What the task requires:
Each line of the data below from the one holding "Expand the 叠加 overlay dropdown" to the one holding "Select the 13:00", inclusive, is to be reproduced exactly; no other line belongs in the answer.

Entries shown:
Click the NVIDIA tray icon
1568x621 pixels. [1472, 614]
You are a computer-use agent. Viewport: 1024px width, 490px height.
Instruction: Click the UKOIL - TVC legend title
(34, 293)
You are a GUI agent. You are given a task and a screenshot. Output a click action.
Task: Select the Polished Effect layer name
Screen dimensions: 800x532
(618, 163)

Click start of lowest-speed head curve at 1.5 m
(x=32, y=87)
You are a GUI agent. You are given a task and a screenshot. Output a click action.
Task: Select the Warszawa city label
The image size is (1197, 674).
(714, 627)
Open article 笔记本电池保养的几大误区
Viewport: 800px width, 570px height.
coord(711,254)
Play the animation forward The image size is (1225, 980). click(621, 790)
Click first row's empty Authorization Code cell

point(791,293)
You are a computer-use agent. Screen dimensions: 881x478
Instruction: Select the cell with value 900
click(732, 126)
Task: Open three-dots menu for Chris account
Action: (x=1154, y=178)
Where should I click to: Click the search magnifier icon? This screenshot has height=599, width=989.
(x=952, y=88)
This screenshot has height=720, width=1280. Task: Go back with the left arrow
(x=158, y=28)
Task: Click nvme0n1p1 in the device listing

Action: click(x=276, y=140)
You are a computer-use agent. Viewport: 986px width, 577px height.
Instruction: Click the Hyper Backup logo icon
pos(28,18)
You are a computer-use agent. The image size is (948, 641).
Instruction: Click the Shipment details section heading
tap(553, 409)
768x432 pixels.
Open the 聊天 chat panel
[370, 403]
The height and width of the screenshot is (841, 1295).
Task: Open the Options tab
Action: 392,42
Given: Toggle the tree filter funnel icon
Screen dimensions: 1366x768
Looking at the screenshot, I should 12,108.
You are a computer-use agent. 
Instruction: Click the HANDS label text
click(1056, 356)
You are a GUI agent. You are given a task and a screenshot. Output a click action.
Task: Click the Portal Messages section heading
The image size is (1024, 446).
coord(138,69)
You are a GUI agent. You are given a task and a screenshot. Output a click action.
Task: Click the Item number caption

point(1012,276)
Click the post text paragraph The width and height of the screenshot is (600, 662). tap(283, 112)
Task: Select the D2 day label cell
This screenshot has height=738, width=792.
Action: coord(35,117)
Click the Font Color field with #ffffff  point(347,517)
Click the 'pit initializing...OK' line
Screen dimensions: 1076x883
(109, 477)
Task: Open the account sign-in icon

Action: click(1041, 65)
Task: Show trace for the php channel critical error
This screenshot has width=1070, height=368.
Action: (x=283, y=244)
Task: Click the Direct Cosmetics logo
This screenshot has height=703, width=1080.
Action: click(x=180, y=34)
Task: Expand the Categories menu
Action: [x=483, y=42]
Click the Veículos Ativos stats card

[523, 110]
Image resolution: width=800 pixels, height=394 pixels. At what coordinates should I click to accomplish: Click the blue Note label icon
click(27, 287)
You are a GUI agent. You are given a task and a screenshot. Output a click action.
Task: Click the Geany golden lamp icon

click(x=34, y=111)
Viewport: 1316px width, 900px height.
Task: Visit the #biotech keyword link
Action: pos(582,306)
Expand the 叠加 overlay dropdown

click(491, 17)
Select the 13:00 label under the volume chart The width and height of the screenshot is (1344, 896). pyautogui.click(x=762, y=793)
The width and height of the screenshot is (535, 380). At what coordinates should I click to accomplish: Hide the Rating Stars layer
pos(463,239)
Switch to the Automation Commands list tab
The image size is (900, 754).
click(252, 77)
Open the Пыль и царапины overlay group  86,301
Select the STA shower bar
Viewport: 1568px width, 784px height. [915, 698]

Output of the exercise:
Expand the 叠加 overlay dropdown

click(491, 17)
Select the 13:00 label under the volume chart The width and height of the screenshot is (1344, 896). pyautogui.click(x=762, y=793)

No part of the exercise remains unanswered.